I suggest that a large part of the disagreement between Sheedy and myself is (a) semantic and (b) methodological. As an example, consider the following passage from Sheedy’s article:

[…] the call for critique […] means moving beyond the binary logic that we are always forced to confront in the use of every-day language and […] to take a look at what’s going on behind it, in the margins and in the seams.

From the perspective of someone trained in analytic philosophy, Sheedy’s comment that we should abandon “binary logic” are incoherent. Logic is a prerequisite for reasoning at all. Most analytic philosophers would interpret Sheedy’s comment as a request to abandon reason.

A charitable reading of Sheedy’s comments is that we should not literally abandon logic, but put aside the question of God’s existence and re-focus our attention on the socio-political situation (the academic higher-order debate). In so doing, we do not abandon reason but use reason to evaluate socio-political processes, especially the socio-political reasons one may have to affirm or deny God’s existence: “what’s going on behind” the affirmations and denials.

I’d now like to address the response Sheedy left in the comments section to an earlier draft of this article.
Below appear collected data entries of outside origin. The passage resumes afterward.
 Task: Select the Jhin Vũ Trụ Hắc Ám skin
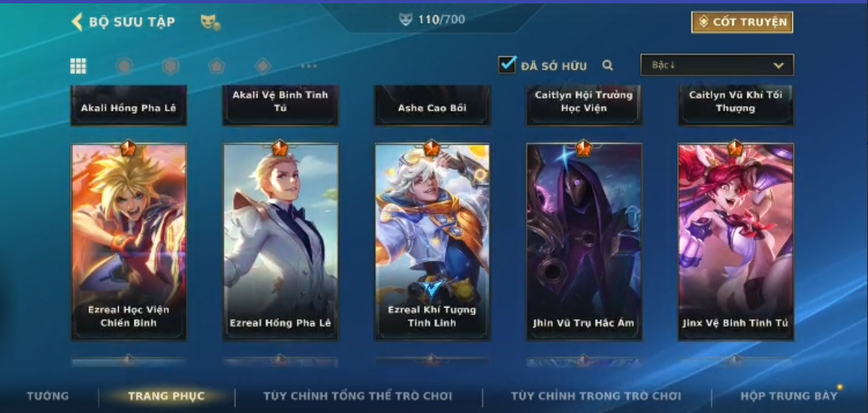[584, 241]
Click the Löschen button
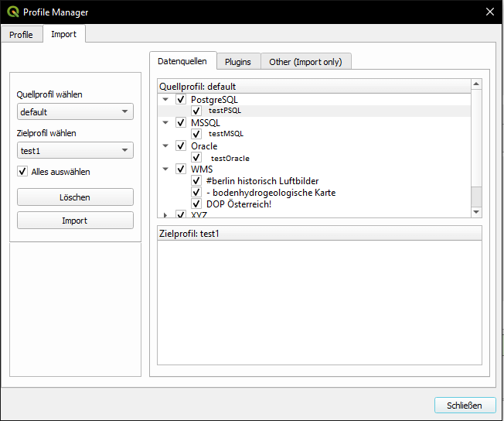Image resolution: width=504 pixels, height=421 pixels. (75, 197)
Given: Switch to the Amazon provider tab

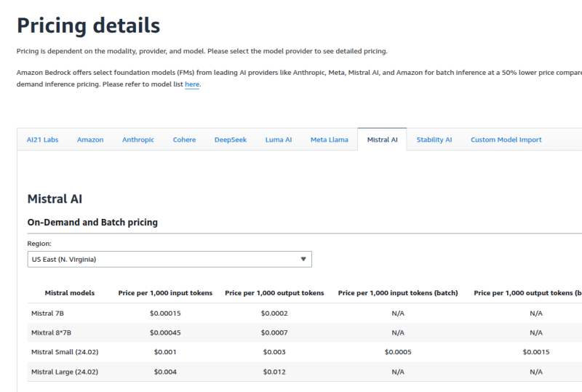Looking at the screenshot, I should pos(90,140).
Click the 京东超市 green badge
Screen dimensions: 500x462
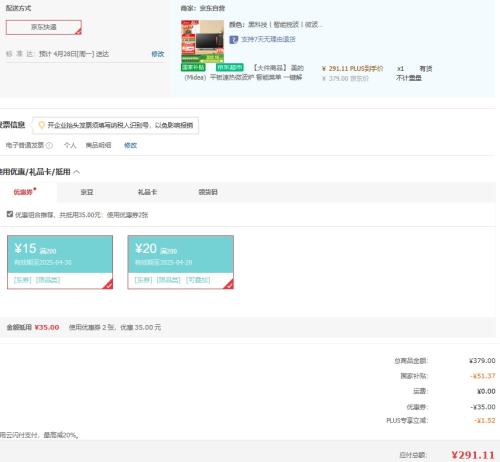[x=230, y=68]
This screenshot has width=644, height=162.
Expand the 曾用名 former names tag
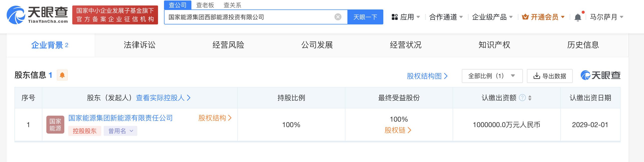(x=121, y=131)
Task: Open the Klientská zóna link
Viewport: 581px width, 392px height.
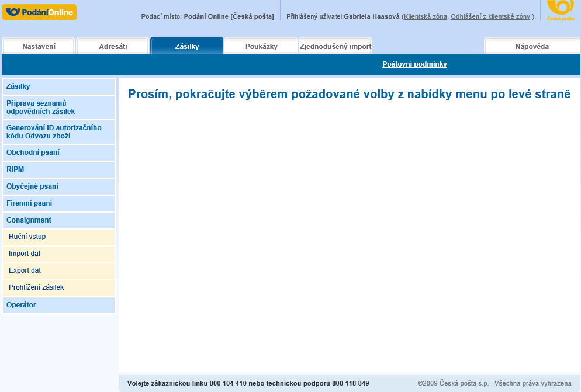Action: tap(425, 16)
First, some of the misunderstandings.

I should have been more careful when I talked about unpacking Sorbo’s arguments as a pedagogical exercise. To be clear, what I had in mind is that there are two different ways to engage the God’s Not Dead milieu: a) from the cultural studies perspective, which he advocated, and b) to engage Sorbo’s (and his ilk’s) arguments in some sort of logical vacuum disjoint from their cultural context (what he described as an appropriation from Anglo-American philosophy).

Given how poorly constructed Sorbo’s arguments are, and the fact that analytic philosophy journals would not generally accept papers containing or responding to Sorbo’s arguments, there seems to be little reason for an analytic philosopher to engage Sorbo other than as a pedagogical exercise. That is not to say that cultural studies wouldn’t have a tremendous amount to say about Sorbo or God’s Not Dead. Here we agree. I will add that analytic philosophers may use Sorbo as Sheedy has: as an example of a particular kind of popular-level discourse.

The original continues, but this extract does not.